WHAT IS REQUIRED: I'd like every entry returned exactly as it is, with the images left out.

EXCERPTED DATA:
Segment Open
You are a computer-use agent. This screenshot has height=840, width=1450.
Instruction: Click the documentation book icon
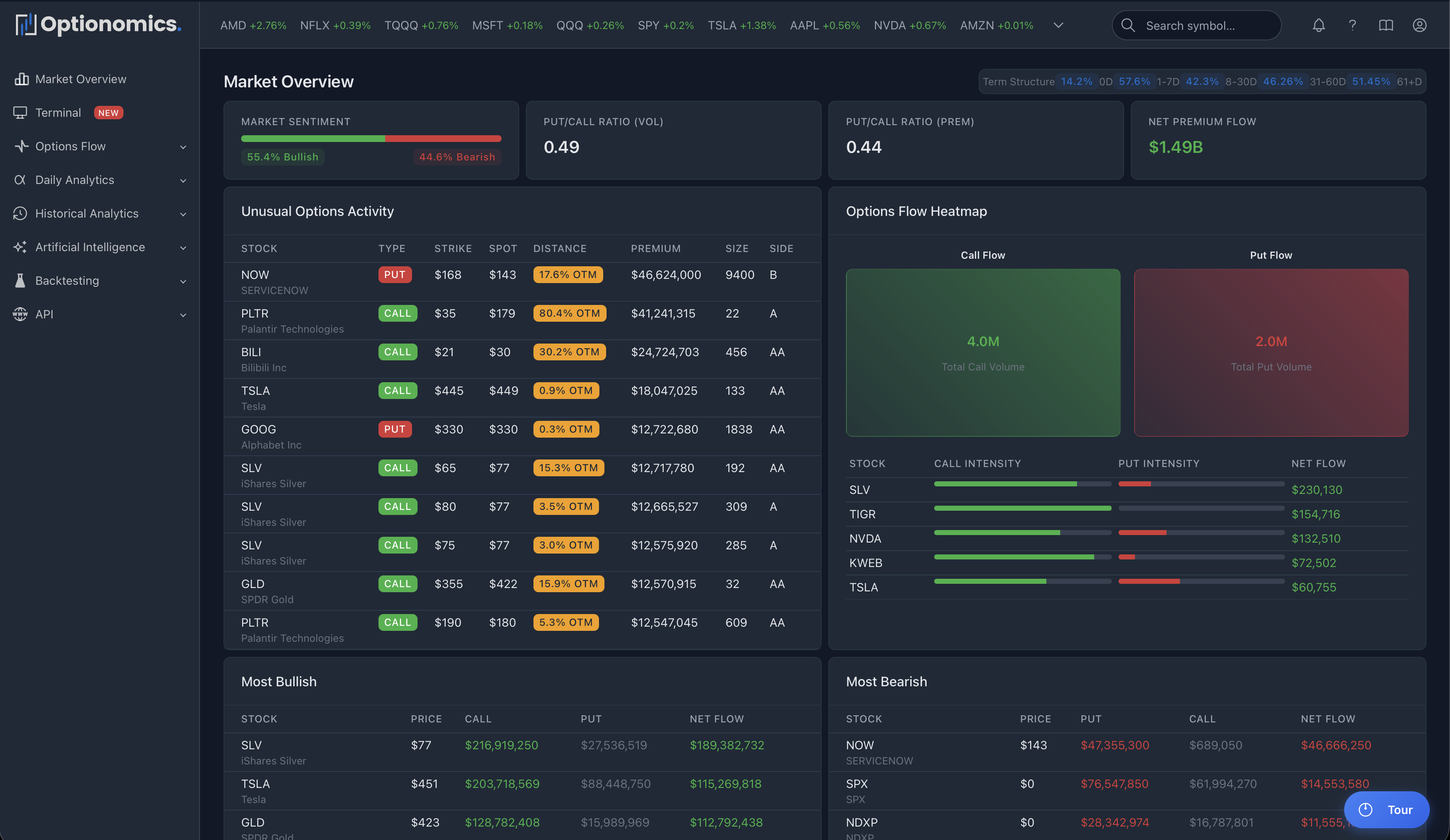coord(1386,25)
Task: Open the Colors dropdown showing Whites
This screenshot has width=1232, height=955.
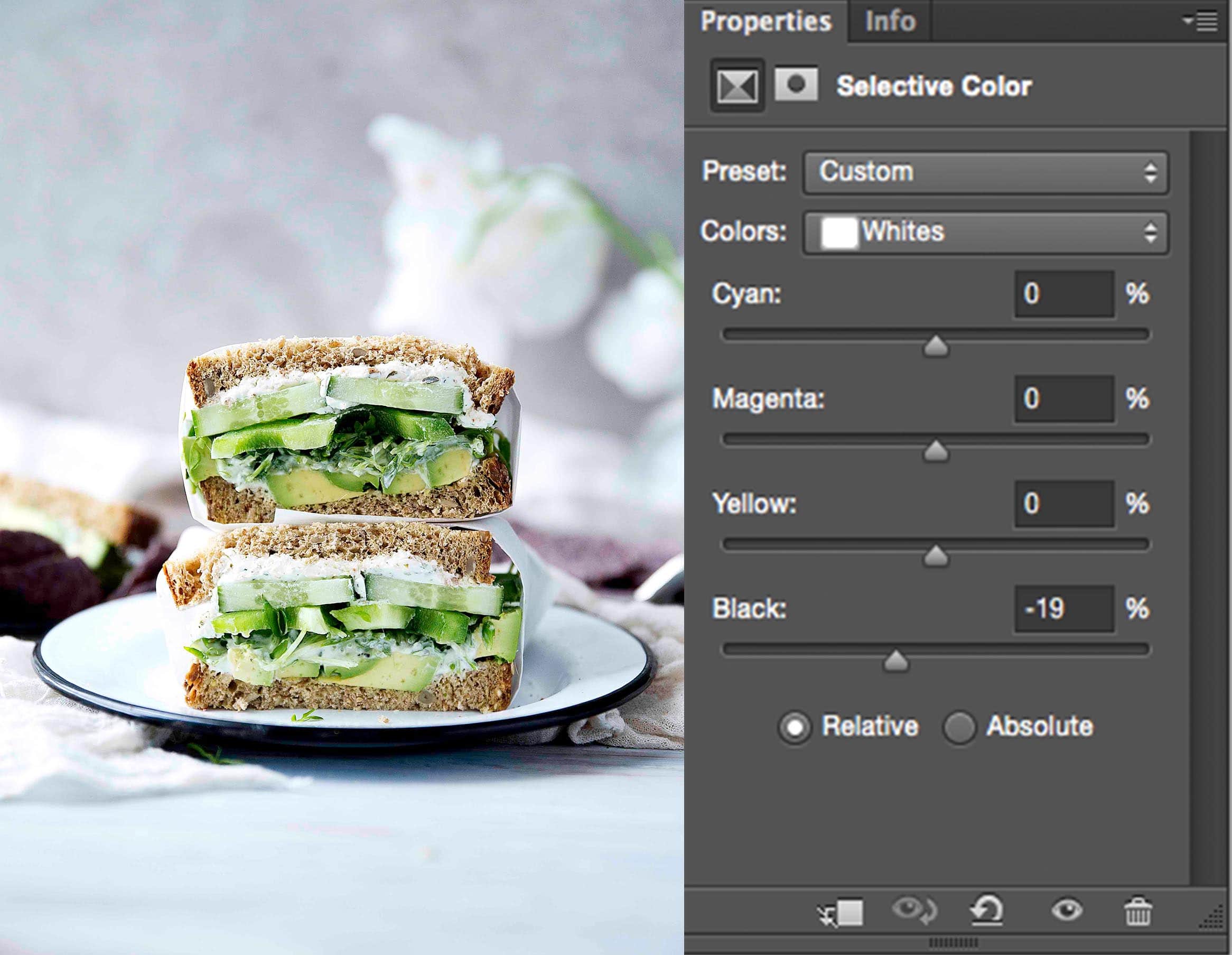Action: (x=985, y=232)
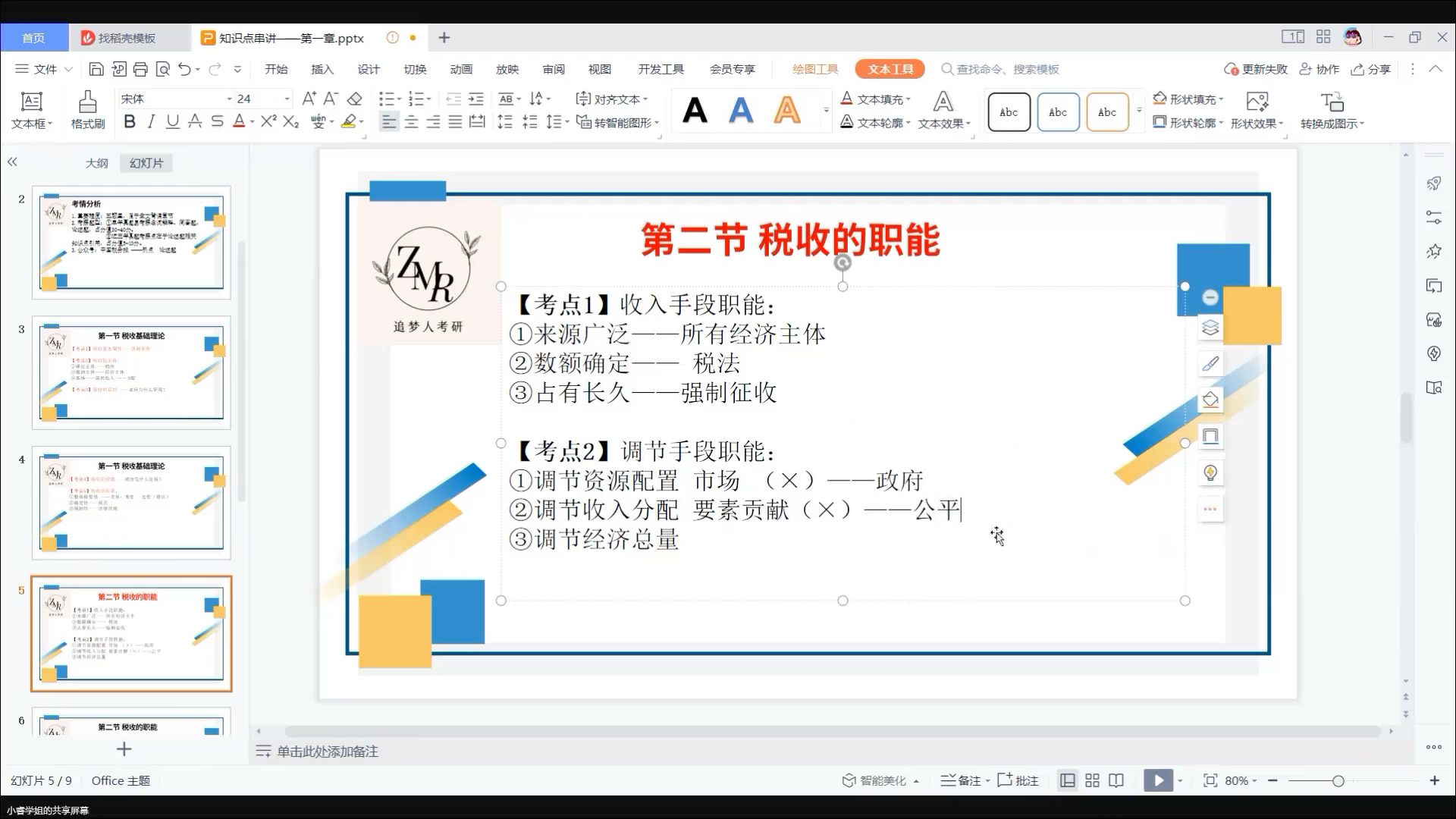This screenshot has height=819, width=1456.
Task: Select the brush icon beside the slide
Action: point(1210,363)
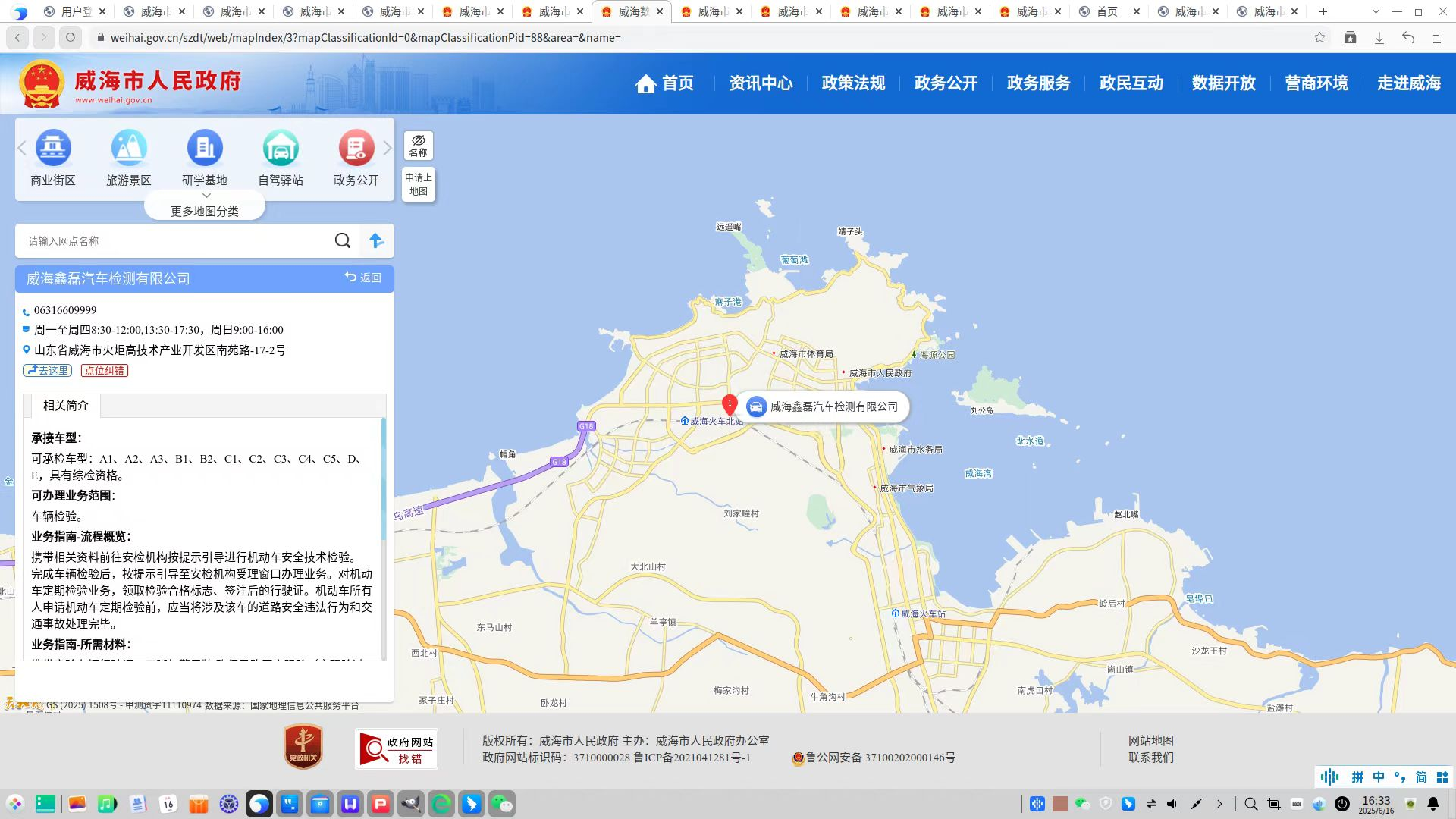Open the 政务公开 category icon
The image size is (1456, 819).
coord(356,149)
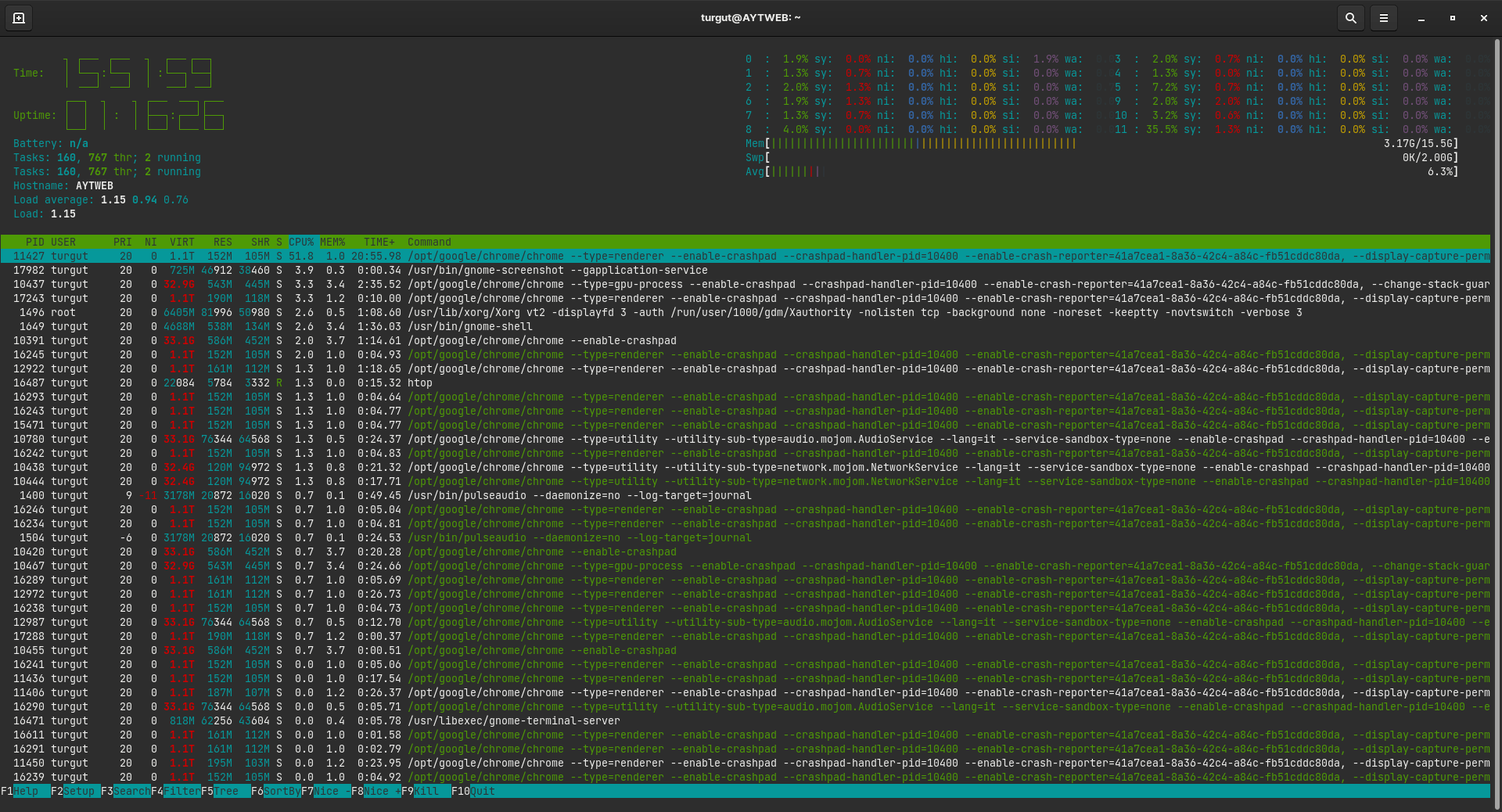Sort processes by the TIME+ column
Screen dimensions: 1502x812
click(x=377, y=242)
Segment Closed
EXPECTED OUTPUT:
You are a computer-use agent. This screenshot has height=840, width=1450.
Instruction: Click the documentation book icon
coord(1386,25)
Task: Open the Colors dropdown showing Whites
This screenshot has width=1232, height=955.
Action: (x=985, y=232)
This screenshot has height=819, width=1456.
Task: Select the brush icon beside the slide
Action: point(1210,363)
Open the 政务公开 category icon
The image size is (1456, 819).
coord(356,149)
Sort processes by the TIME+ column
Screen dimensions: 1502x812
click(x=377, y=242)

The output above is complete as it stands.